The main points of criticism against Austin’s theory are as follows:-

  1. Customs ignored – ‘Law is the command of sovereign’, as Austin says, is not warranted by historical facts. In the early times, not the command of any superior, but customs regulated the conduct of the people. Even after coming of state into existence customs continued to regulate the conduct. Therefore, customs should also be included in the study of jurisprudence, but Austin ignored them.

The supporters of Austin’s theory say that his theory takes into consideration law as it exists in a developed society. The rules which existed prior to the existence of state might be the historical sources from which law was derived but when state comes into existence they continue only by the sanction of the sovereign and are given imperative force by him and in this way they are also commands.

  • Law conferring privileges – The law which is purely of a permissive character and confers only privileges, as the ‘Wills Act’, which lays down the method of drawing a testamentary document so that it may have legal effect, is not covered by Austin’s definition of law.

A modern advocate of Austin, Buckland, has tried to defend Austin’s theory by arguing that the statute as such and not a particular provision is a command. But, really speaking, such laws do not fit in Austin’s theory and it is a serious defect of it. Procedural law, in the same way, is not covered by Austin’s definition.

  • Judge-made Law – In Austin’s theory there is no place for judge-made law. In the course of their duty judges (in applying precedents and in interpreting the law) make law. Though an Austinian would say that judges act under the powers delegated to them by the sovereign, therefore, their acts are the commands of the sovereign, nobody, in modern times, will deny that judges perform a creative function and Austin’s definition of law does not include it.
  • Conventions – Conventions of the constitution, which operate imperatively, though not enforceable by Court, shall not be called law, according to Austin’s definition, although they are law and are a subject-matter of a study in jurisprudence.
  • Rules set by private persons – Austin’s view that ‘positive law’ includes within itself rules set by private persons in pursuance of legal rights is an undue extension because their nature is very vague and indefinite.
  • International law – Austin put International Law under positive morality along with the law of honour and the law of fashion. “The so called law of nations consists of opinions or sentiments current among nations generally. It, therefore, is not law properly so called.” The main ingredient of law lacking in International Law is sanction but this alone will not deprive it from being called law. Now nobody will accept that International Law is not law. Therefore, according to Austin’s definition, a very important branch of law shall be excluded from the study.
  • Command theory untenable – A modern theorist, Prof. Olivercona from Sweden has denied the applicability of the idea of command to law. He says that a command is not identical with a declaration of will. There is a difference between a command and the statement or declaration of a will. A command is always an act through which one person seeks to influence the will of another. Secondly, the idea of command (for law) in the present systems of governments is completely untenable. Command presupposes some determinate person who commands and another to whom the command is addressed. In modern times, the machinery of state remains always changing and it is run by a multitude of persons.
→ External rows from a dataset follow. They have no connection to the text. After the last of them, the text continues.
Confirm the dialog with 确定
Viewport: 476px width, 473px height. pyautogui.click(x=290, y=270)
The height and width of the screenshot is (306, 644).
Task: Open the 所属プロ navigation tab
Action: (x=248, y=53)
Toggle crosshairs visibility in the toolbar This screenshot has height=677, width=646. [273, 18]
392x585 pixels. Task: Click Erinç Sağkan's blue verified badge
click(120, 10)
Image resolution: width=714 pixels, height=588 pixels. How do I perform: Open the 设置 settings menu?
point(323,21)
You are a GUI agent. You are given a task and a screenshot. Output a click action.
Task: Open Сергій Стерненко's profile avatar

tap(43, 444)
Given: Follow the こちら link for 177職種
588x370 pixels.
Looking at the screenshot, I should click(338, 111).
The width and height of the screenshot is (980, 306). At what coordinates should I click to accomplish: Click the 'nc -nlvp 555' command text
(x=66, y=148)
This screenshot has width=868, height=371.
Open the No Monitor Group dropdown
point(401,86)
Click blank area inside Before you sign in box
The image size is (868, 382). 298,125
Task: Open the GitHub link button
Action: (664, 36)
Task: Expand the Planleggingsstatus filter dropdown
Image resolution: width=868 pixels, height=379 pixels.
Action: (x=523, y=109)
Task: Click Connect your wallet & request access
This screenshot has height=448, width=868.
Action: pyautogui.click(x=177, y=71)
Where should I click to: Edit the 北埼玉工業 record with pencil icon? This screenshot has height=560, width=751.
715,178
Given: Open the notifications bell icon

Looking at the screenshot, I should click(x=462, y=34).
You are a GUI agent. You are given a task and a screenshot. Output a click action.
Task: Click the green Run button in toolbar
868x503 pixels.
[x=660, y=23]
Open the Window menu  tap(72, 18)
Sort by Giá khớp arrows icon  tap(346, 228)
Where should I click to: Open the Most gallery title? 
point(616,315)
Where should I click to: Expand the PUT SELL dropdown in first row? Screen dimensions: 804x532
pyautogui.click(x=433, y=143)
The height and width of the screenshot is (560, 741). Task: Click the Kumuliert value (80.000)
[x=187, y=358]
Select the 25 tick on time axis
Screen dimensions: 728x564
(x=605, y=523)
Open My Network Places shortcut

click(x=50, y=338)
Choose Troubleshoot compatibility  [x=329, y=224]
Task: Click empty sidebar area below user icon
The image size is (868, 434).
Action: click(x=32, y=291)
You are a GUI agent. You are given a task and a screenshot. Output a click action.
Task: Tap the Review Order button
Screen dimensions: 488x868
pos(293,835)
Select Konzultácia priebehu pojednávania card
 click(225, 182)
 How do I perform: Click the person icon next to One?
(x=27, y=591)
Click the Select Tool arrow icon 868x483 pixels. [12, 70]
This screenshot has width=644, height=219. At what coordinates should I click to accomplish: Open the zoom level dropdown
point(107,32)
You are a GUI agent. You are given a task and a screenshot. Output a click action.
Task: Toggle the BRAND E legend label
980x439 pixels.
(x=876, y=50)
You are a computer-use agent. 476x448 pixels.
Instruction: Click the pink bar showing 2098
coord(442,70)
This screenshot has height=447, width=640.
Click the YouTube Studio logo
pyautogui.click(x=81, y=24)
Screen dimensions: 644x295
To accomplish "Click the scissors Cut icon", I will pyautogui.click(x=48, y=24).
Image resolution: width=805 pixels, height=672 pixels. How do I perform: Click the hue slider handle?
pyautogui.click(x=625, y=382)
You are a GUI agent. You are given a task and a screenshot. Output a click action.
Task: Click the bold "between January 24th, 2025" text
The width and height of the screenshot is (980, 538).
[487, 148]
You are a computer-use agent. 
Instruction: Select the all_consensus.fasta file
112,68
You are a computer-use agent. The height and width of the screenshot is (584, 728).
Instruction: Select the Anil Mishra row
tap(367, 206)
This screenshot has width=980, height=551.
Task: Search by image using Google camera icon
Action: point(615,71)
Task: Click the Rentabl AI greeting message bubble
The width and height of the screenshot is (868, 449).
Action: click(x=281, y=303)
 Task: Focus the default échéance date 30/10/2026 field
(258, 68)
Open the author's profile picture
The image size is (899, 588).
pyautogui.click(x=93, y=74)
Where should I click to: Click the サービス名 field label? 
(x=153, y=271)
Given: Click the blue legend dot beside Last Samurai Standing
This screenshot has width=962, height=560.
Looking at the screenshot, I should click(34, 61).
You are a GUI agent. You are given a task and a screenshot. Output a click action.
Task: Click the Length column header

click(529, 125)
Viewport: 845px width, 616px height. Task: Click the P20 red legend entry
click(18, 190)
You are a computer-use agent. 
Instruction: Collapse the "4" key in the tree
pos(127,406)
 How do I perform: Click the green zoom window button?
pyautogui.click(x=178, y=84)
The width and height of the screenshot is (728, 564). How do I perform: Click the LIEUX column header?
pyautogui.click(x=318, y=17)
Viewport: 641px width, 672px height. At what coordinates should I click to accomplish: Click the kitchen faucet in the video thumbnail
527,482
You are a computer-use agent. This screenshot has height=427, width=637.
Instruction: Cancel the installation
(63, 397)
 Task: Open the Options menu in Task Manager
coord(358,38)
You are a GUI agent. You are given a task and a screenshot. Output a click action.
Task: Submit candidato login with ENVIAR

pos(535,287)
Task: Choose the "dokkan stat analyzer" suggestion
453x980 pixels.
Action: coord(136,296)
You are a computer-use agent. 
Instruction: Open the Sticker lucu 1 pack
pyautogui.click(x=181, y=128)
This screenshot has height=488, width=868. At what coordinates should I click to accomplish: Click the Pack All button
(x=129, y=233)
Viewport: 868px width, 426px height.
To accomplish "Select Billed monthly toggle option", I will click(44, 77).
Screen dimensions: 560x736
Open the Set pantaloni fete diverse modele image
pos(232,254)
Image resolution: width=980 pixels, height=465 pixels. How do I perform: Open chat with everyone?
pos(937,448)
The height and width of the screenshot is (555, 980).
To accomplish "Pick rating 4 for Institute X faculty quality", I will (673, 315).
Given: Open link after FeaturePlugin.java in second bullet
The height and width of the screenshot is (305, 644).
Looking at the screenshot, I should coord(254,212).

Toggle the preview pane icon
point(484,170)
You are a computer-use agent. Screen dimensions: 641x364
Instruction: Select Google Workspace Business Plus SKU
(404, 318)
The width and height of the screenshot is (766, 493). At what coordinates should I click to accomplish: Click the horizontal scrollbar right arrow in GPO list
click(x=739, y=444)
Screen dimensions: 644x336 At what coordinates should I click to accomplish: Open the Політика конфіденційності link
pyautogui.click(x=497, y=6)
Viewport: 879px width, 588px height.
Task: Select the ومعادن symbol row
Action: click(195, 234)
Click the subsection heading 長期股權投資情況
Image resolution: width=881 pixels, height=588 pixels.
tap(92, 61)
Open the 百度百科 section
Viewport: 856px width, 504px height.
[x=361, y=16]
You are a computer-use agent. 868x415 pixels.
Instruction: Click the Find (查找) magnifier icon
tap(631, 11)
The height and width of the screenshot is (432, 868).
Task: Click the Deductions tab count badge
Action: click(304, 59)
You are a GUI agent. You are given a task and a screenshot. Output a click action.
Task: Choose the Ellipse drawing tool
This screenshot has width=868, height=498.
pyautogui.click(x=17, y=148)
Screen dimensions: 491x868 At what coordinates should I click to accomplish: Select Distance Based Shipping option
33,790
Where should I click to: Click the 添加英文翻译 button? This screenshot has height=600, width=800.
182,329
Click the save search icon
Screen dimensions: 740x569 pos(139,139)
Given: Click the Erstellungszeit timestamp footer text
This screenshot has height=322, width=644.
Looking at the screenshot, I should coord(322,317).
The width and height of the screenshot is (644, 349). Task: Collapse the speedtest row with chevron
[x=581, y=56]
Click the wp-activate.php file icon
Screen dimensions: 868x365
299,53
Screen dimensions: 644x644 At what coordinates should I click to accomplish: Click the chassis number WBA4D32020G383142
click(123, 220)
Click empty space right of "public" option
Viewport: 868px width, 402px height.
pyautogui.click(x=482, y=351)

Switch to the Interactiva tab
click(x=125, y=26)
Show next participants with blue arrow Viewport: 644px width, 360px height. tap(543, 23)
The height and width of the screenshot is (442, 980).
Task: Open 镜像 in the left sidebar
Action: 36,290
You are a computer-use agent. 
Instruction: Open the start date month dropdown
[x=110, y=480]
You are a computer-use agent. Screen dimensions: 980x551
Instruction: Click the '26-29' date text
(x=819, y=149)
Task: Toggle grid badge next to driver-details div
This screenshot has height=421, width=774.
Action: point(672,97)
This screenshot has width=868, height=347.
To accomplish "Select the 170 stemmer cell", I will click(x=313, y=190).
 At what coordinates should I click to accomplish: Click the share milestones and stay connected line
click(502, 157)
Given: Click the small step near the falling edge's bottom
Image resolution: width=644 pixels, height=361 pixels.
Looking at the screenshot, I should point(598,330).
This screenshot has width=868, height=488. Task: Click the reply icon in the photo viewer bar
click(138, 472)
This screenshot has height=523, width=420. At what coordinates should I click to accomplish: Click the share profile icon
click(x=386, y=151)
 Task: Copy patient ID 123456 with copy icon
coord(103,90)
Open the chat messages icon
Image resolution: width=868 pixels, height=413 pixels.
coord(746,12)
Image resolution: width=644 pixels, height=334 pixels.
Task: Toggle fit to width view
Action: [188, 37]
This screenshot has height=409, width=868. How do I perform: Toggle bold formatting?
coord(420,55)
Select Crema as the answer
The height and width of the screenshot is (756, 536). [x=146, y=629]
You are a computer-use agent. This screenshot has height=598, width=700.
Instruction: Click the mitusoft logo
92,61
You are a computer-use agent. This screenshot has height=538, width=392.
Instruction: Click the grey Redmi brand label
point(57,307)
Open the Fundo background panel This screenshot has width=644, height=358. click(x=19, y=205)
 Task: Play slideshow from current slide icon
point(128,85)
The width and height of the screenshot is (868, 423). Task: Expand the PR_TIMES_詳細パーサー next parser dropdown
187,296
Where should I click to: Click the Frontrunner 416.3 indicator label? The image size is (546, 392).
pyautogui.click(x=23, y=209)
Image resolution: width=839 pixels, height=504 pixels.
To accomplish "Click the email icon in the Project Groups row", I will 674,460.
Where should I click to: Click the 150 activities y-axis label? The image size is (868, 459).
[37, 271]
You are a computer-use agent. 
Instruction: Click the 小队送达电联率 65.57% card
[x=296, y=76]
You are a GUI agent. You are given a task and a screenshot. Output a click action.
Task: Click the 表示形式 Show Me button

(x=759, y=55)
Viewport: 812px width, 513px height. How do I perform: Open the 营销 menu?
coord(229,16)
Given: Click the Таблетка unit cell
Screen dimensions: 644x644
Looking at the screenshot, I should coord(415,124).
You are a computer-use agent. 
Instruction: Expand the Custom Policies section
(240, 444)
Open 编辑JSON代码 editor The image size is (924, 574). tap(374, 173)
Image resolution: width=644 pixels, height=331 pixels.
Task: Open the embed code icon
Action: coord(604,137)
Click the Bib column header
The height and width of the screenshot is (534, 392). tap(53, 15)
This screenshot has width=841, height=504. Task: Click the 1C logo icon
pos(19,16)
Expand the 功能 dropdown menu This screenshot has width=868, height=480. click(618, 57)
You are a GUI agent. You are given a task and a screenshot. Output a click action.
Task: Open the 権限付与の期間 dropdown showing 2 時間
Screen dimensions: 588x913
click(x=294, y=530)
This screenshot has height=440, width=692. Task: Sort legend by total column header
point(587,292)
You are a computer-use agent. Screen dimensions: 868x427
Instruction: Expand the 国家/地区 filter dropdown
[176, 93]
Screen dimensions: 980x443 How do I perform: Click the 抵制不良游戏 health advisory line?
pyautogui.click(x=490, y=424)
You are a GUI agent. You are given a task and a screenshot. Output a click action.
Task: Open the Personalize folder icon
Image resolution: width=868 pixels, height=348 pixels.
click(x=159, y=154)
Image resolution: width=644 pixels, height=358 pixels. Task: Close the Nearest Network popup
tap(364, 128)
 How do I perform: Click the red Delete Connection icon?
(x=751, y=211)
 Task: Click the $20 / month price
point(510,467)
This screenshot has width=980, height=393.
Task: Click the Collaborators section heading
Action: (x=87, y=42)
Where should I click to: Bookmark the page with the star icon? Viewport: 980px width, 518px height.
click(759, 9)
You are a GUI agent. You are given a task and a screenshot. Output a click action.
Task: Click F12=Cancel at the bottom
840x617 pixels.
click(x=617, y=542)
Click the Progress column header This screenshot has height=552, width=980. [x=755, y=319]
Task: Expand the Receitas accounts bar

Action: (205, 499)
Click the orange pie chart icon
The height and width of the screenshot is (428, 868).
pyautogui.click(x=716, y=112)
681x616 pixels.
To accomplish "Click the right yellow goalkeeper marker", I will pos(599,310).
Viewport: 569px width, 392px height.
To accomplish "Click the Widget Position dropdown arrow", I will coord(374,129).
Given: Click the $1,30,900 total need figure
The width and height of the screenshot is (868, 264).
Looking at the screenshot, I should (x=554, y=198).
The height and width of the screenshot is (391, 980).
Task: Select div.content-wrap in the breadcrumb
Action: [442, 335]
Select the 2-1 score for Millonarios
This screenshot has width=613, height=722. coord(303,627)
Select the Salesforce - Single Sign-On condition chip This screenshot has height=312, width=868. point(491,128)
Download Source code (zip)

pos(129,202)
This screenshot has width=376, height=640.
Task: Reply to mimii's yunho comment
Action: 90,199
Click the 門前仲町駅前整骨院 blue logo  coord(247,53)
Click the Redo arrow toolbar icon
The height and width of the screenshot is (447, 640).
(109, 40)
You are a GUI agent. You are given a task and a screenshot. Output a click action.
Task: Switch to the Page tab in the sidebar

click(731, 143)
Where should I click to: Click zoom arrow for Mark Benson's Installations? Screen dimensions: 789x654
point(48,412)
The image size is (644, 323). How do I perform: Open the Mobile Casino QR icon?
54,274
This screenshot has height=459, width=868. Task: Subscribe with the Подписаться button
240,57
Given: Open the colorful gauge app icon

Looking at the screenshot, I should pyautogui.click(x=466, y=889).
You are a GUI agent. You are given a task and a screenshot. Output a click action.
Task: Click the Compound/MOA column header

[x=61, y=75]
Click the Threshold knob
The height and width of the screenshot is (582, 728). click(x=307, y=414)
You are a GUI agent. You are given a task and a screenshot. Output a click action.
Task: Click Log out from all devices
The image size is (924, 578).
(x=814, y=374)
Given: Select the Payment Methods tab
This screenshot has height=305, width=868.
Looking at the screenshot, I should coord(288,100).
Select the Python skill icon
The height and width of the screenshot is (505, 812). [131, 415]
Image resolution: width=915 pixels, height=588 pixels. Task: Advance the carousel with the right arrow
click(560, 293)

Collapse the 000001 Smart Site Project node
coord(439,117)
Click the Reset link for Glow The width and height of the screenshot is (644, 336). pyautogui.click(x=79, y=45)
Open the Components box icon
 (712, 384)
Therefore, the idea of command does not apply in such systems.
  • It is artificial – The view that law is ‘command of the sovereign’ suggests as if the sovereign is standing just above and apart from the community giving his arbitrary commands. This view treats law as artificial and ignores its character of spontaneous growth. The sovereign is an integral part of the community or state and his commands are the commands of the organised community. Most of the theories regarding state, in modern times, say that the sovereignty does not remain in the shape in which it was conceived by the writers of past ages. They say that state itself is sovereign and law is nothing but the general will of the people. Therefore, the law cannot be said to be a command.
  • Sanction is not the only means to induce obedience – According to Austin’s view, it is the sanction alone which induces the man to obey law. It is submitted that it is not a correct view. Lord Bryce has summed up the motives as indolence, deference, sympathy, fear, and reason that induce a man to obey law. The power of the state is ration ultima – the force which is the last resort to secure obedience.
  • Relation to law and morals overlooked – According to Austin, ‘The science of jurisprudence is concerned with positive law, or with laws strictly so called, as considered without regard to their goodness or badness.’ In other words, law is not concerned with morals. But this is not a correct proposition. Law is not an arbitrary command as conceived by Austin but it is a growth of an organic nature. Dr. J. Brown correctly says that even the most despotic of legislators cannot think or act without availing himself of the spirit of his race and time.” Moreover, law has not grown as a result of blind forces but it has been developed consciously and has been directed towards a definite end. Thus, it is not completely devoid of ethical and moral elements. The words used for law in Latin and in many other continental languages support this view. The origin of the words ‘right’, ‘wrong’, and ‘duty’ etc. owe their origin to certain ethical notions. Austin overlooked this aspect of the law.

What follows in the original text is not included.